In conventional predictive coding, prediction is supposed to suppress the input, with only prediction error / surprise propagating to the next level. That makes a lot more sense because it implements input compression, which I think is a core principle of cognition.
I guess the surprise in HTM would be when the input from basal dendrites is strong enough to burst-fire the neuron without appical input? But that requires SUB | XOR (appical input, basal input), which is contrary to current model, and I don’t know how it could be implemented?
I often wonder if there’s a way to combine (Rao&Ballard 1999) predictive coding with HTM, using the Neocortex Layer interactions as a guide. I don’t have any good ideas though!
Perhaps predictive coding produces a representation (SDR) and HTM rides on top of that? But HTM lacks a hierarchy and PC provides a hierarchy…. So glue them together… dot dot dot…. Profit!
I get confused between “supervised predictive coding” and “unsupervised predictive coding” but I imagine the unsupervised version is more compatible with HTM.

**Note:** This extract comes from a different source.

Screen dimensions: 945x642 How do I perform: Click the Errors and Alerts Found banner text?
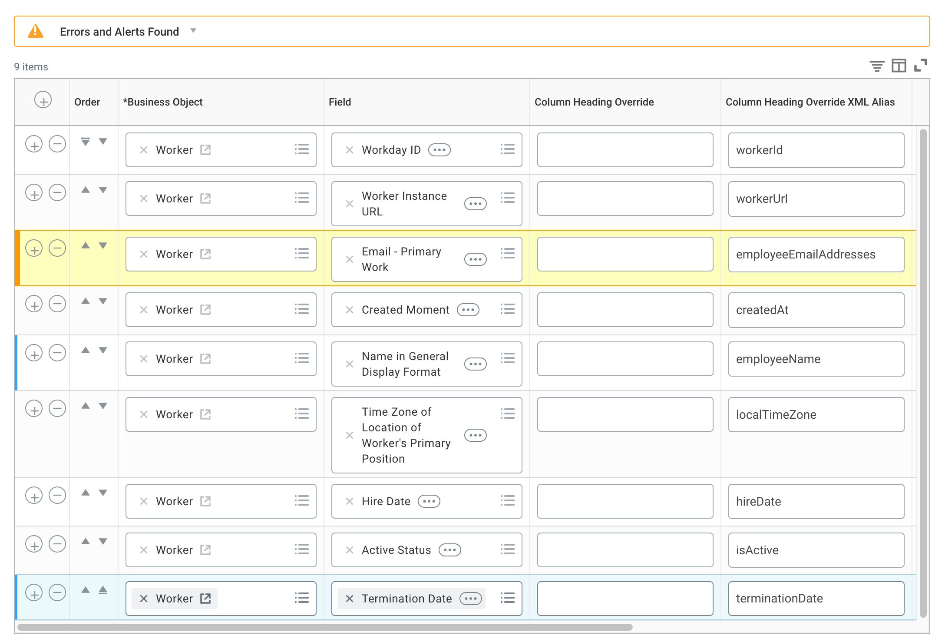point(119,32)
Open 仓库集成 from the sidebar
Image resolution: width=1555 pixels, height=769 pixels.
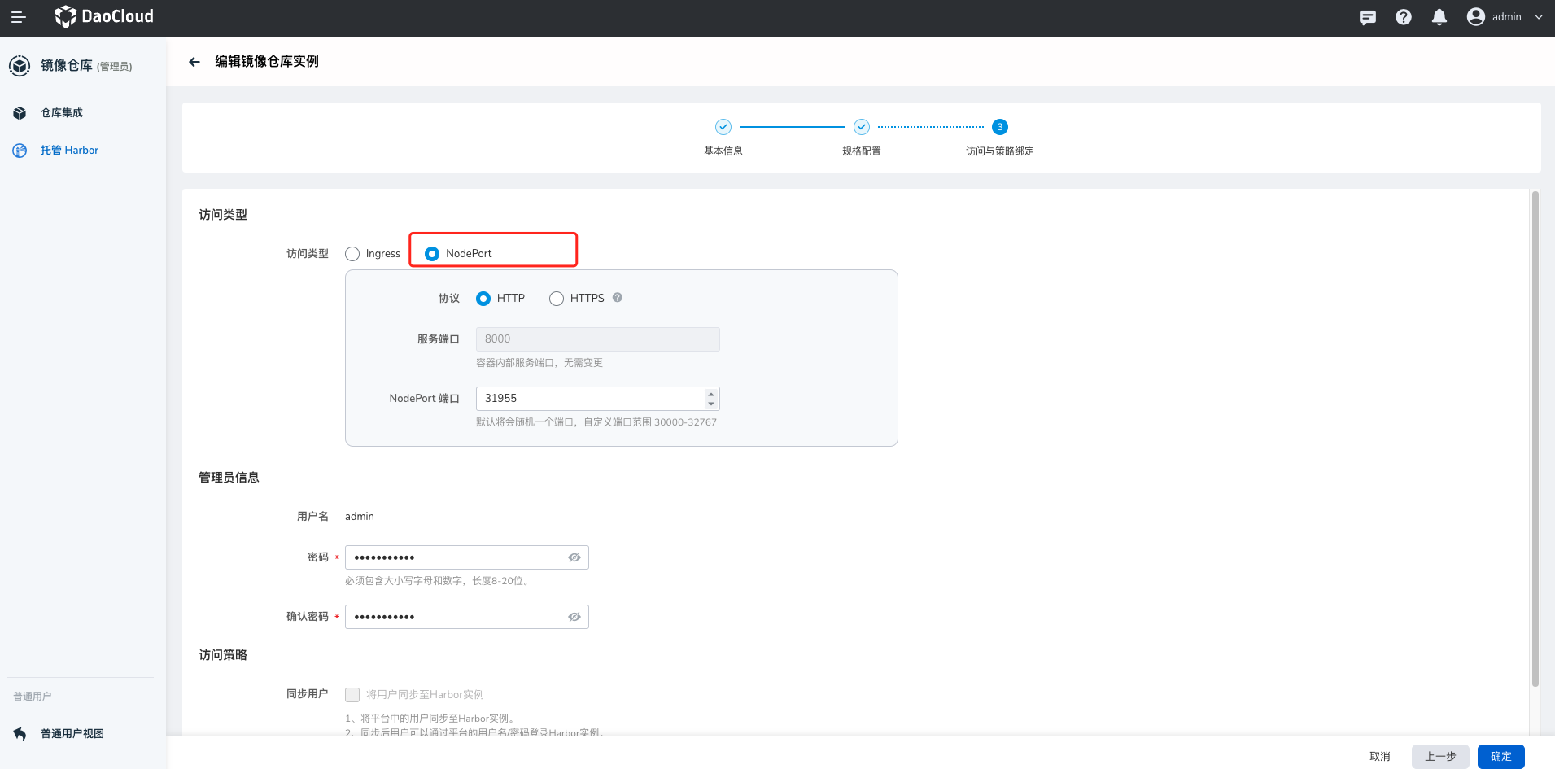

I was thinking that some apical AND (expectations) is needed to get basal input above the noise level. But when such expectation becomes strong enough, apical input may turn negative, perhaps though those Martinotti cell - Wikipedia s that @dmac mentioned. That will block basal input when the environment is too predictable. But this doesn’t account for negative surprise: strong expectation but no confirmation?